That morning, all I had was images and smells. How hard your eyes looked when you told me not to say anything, so hard that they looked like they could crack open.  How the weed on your breath mixed with the weed on mine, as I panted, hyperventilated, tried to find the words that would get you to stop. How you were there in the morning, just lying on the floor like nothing had happened, your legs flayed out like the chalk lines of a crime scene.

But since then, a lot of it has come back to me in dreams, in half-remembered nightmares of you. I remember hanging out with your friends and the way my friends told me to go for you, even though I had a boyfriend. They didn’t know if you were gay, but I did because you had Mandy Moore in your ITunes. My gaydar might not be perfect, but Mandy’s is.

And I thought you were cute, thought you were nice, thought I might make a friend. You seemed like someone I could trust; you had a face that made me want to believe in you. I wasn’t happy in my relationship, and I was lonely and needed someone to listen to me. And I thought that, maybe one day, if I were ready to be happy again, then I would let you buy me some flowers and take me out for coffee.

I think a lot about what might have happened if you only bought me flowers. My life might have gone very differently.

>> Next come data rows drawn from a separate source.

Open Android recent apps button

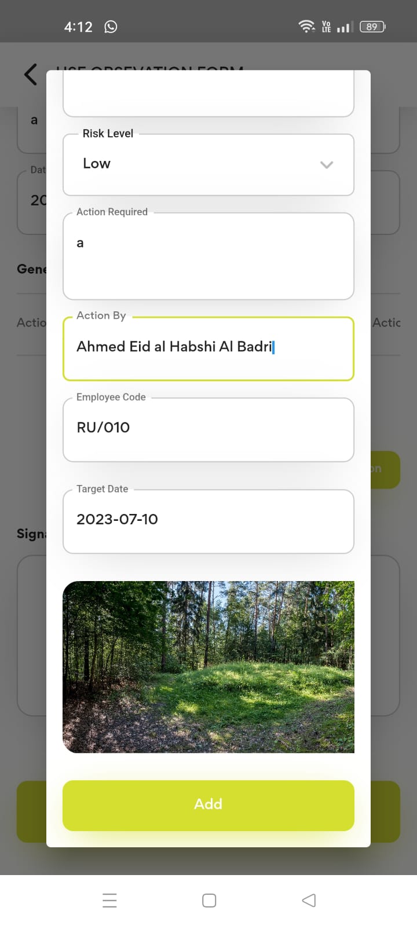pos(109,901)
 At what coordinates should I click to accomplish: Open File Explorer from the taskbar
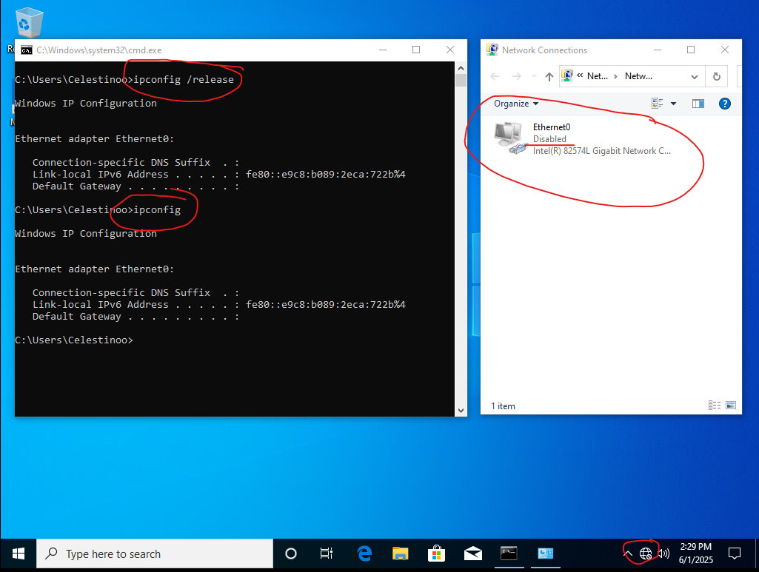[x=400, y=554]
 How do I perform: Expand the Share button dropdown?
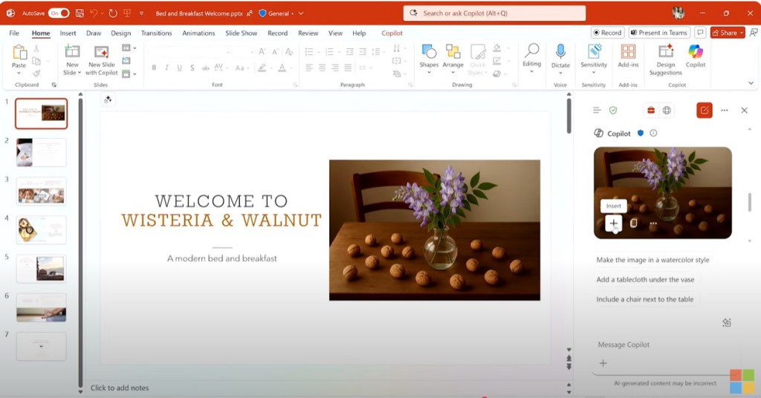tap(742, 33)
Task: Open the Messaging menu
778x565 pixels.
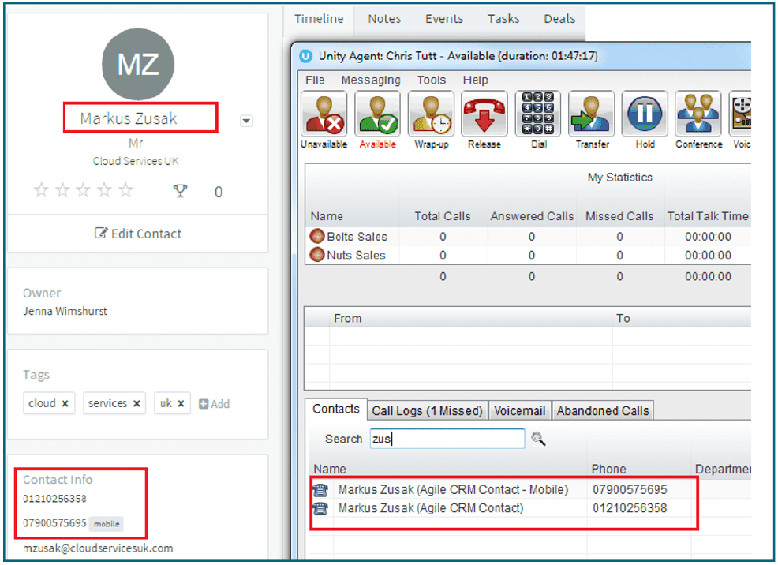Action: [x=370, y=80]
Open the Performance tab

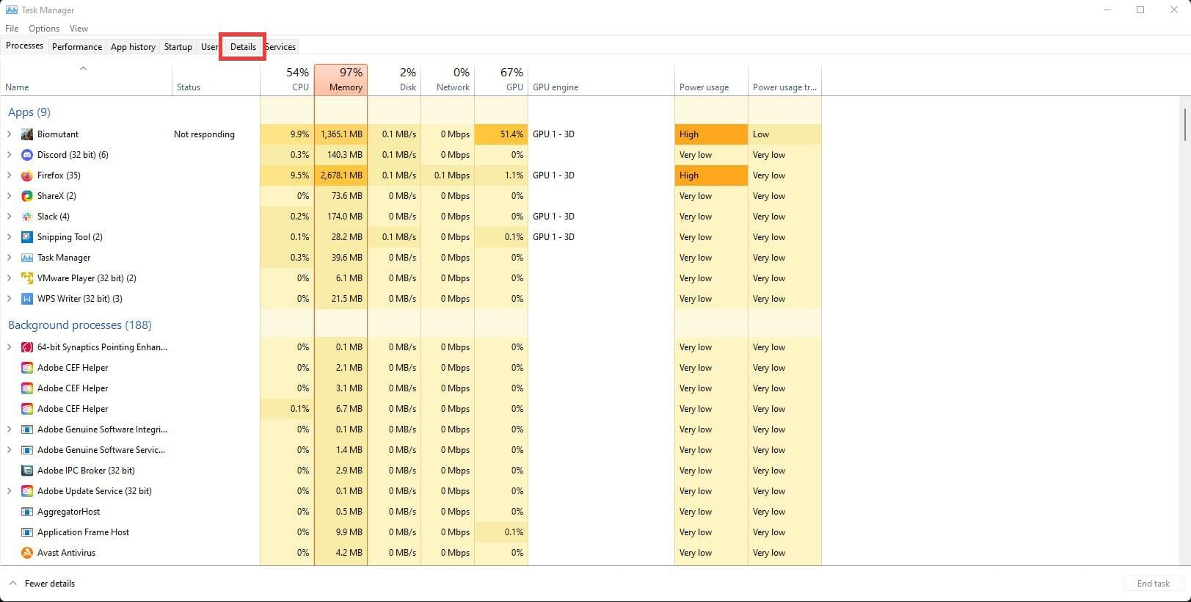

But instead, we did what college students do. We got drunk, a little too drunk, we got high, definitely too high. I had never really smoked before, unless you count smoking as “juicing up a Coca-Cola can in the bushes down by the river” when I was fifteen. I don’t. It tasted like pencils. I’d always been the good kid, the one who made the right decisions, the one who always brought home his report cards, the one who gave himself extra homework, the one you didn’t have to worry about.

You probably didn’t know this and wouldn’t have cared, but I only lost my virginity about six months before you came along. He had the same name as I do, and I wanted to start falling in love with him so much, but he had to drop out of school and move away the week after. All of it was fresh for me.

And you can’t play the “I was drunk, too” game. That won’t work with me. You saw that I was new at this, how completely gone I was, the way my words kept falling out everywhere like candy from a broken gumball machine. I actually pictured them falling one by one, like Skittles from a rainbow.

So, by the time you got to me, I was barely conscious, barely breathing, barely able to raise a fuss. When I reminded you that I had a boyfriend, did you even hear me? Did you hear me when I cried? Did you even think about it after?

Of everything that happened, the thing that hurt the most wasn’t you, your flesh on my flesh, tangled up in my flesh. The thing that hurt the most was me and all the stupid things that I thought while you were violating every part of me I was keeping secret, keeping safe.

I didn’t yell because some part of me wanted to protect you. Of course, I was scared, too. I couldn’t move a muscle, not even to blink, and I had to watch you do everything you did.

But I also thought about how much trouble you might get in if you got caught, if your parents would find out, if they even knew you were gay. I have a feeling that no one knows, that you still haven’t gotten around to being honest about anything you are. And I wanted to protect that, and that disgusted me. I gave the most beautiful thing I could give to someone who didn’t deserve it. Because I wanted to let him keep living a lie.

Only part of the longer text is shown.